**TEXTE D'ÉTUDE:**
━━━

Début 2021, nous regarderons précisément combien les départements ont perçu en droits de mutation à titre onéreux (DMTO). Il y aura une régularisation après acompte et les départements seront de nouveau tous interrogés.
Je rejoins M. Savoldelli sur un point ; la somme sera très certainement inférieure à ce qui a été provisionné, pour une unique raison : la baisse des DMTO en 2020 est bien moins importante que ce que nous craignions lors de l’examen du PLFR 3. Dans la mesure où il s’agit d’un mécanisme de compensation, si les recettes sont plus importantes que prévu, la compensation baisse au fur et à mesure de l’augmentation des recettes.
M. le président. L’amendement n° 143 rectifié, présenté par M. Canevet, Mmes N. Goulet, Billon et Sollogoub et MM. Levi, Kern, Le Nay et Cigolotti, est ainsi libellé :
Après l’article 1er
Insérer un article additionnel ainsi rédigé :
I. - Au premier alinéa de l’article 42 septies du code général des impôts, après les mots : « autre organisme public », sont insérés les mots : « et privé dans le cadre du dispositif des certificats d’économies d’énergie ».
II. - La perte de recettes résultant pour l’État du I est compensée, à due concurrence, par la création d’une taxe additionnelle aux droits prévus aux articles 575 et 575 A du code général des impôts.
La parole est à M. Michel Canevet.
M. Michel Canevet. On parle beaucoup de souveraineté alimentaire dans notre pays. Nous connaissons l’importance du secteur agroalimentaire. En parallèle, nous avons des objectifs de transition écologique. Nous pourrions donc mettre en place des outils à cette fin. Cet amendement me semble à ce titre très important pour toute la filière agroalimentaire.
Aujourd’hui, ces entreprises peuvent évoluer vers la transition écologique en réalisant des investissements qui leur permettent de se moderniser et, surtout, de consommer moins d’énergie. Pour cela, elles peuvent se faire financer soit par des subventions publiques, soit par des dispositifs de type certificats d’économie d’énergie (C2E), qui visent cet objectif. Quand il s’agit de subventions publiques, elles ne rencontrent pas de problème pour étaler leur amortissement sur plusieurs exercices, alors que c’est impossible dans le cadre de certificats d’économie d’énergie.
Cet amendement vise donc à corriger cela en rendant possible un tel amortissement. Il est financièrement neutre pour l’État et permet d’éviter les effets de bord pour les entreprises agroalimentaires. En effet, si ces dernières, quand elles bénéficient de subventions, doivent payer l’impôt sur les sociétés l’année même de l’investissement, elles risquent d’être mises à mal. Or elles le sont déjà suffisamment dans la situation actuelle. Il me semble donc important de les accompagner. Encore une fois, cet amendement ne coûte rien.

━━━

**DONNÉES FOURNIES:**
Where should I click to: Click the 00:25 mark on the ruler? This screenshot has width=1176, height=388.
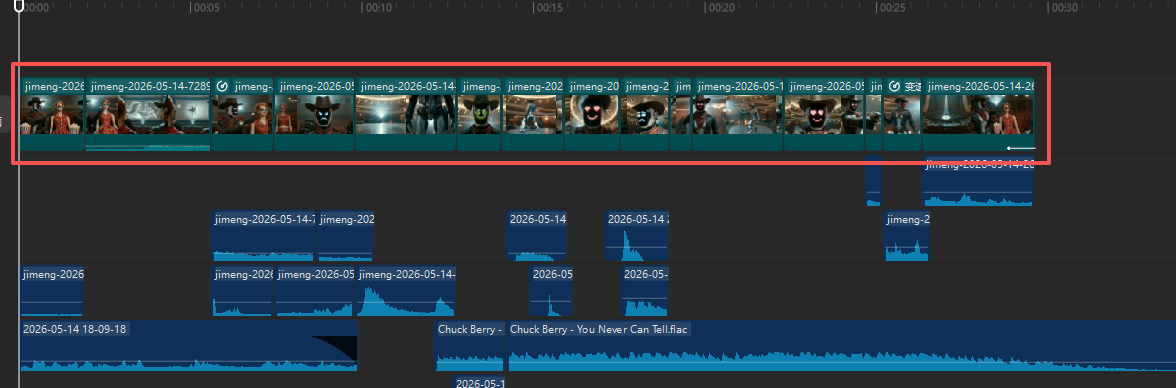[892, 8]

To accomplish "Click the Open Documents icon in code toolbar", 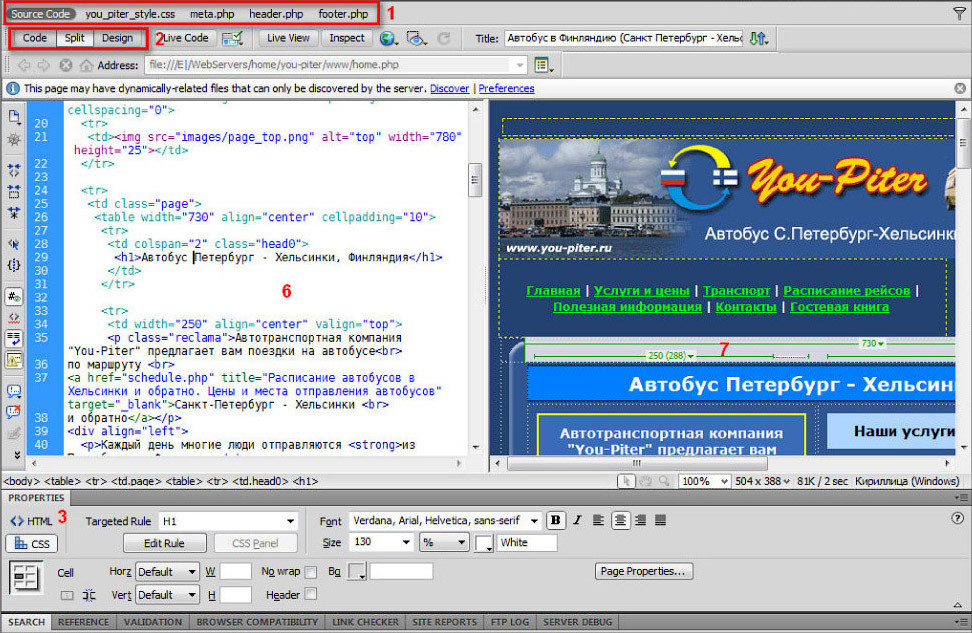I will coord(15,116).
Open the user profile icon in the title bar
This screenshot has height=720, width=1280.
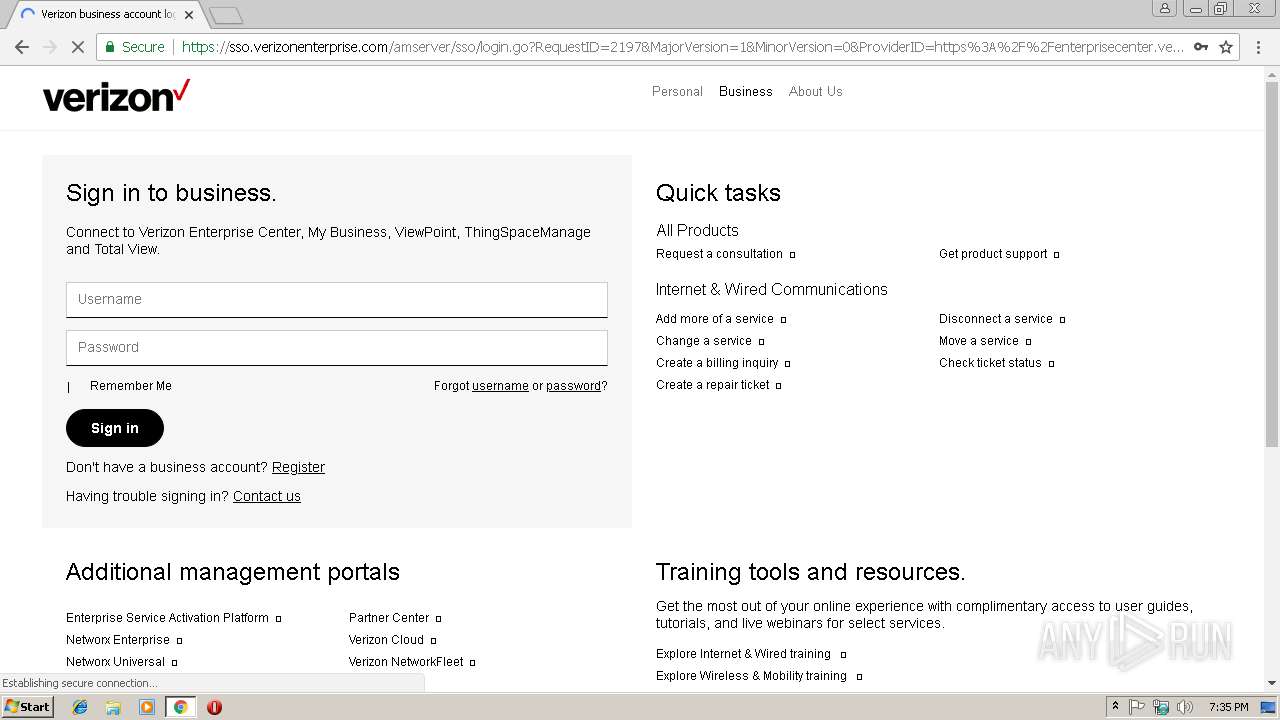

━━━

**TRAVAIL DEMANDÉ:**
1. D'après le compte rendu du débat parlementaire, quels deux moyens de financement s'offrent aux entreprises agroalimentaires pour leurs investissements ?
2. Rédigez la suite du compte rendu du débat parlementaire à partir de sa dernière phrase.

**RÉSULTATS DES TÂCHES:**
1. Elles peuvent être financées soit par des subventions publiques, soit par des dispositifs de type certificats d'économie d'énergie (C2E).

2.
M. le président. Quel est l’avis de la commission ?
M. Jean-François Husson, rapporteur général de la commission des finances. Actuellement, seules sont amortissables les subventions d’équipement accordées à une entreprise par l’Union européenne, l’État ou les collectivités publiques. L’extension de cette possibilité aux financements attribués via les certificats d’économie d’énergie dépasse le champ de l’article, qui réserve ce bénéfice aux subventions publiques.
Par ailleurs, je ne suis pas sûr que le PLFR soit le meilleur véhicule législatif pour adopter un tel dispositif.
Enfin, nous allons examiner, dans le cadre du PLF pour 2021, les crédits de la mission « Écologie, développement et mobilité durables » qui contient un volet de 200 millions d’euros consacré à la rénovation énergétique pour les PME et qui incitera également à la réalisation de dépenses de rénovation. S’y ajoutera un crédit d’impôt de 30 % pour un panel de dépenses éligibles.
Tels sont les raisons pour lesquelles l’avis est défavorable sur cet amendement.
M. le président. Quel est l’avis du Gouvernement ?
M. Olivier Dussopt, ministre délégué. Même avis que la commission, pour les mêmes raisons.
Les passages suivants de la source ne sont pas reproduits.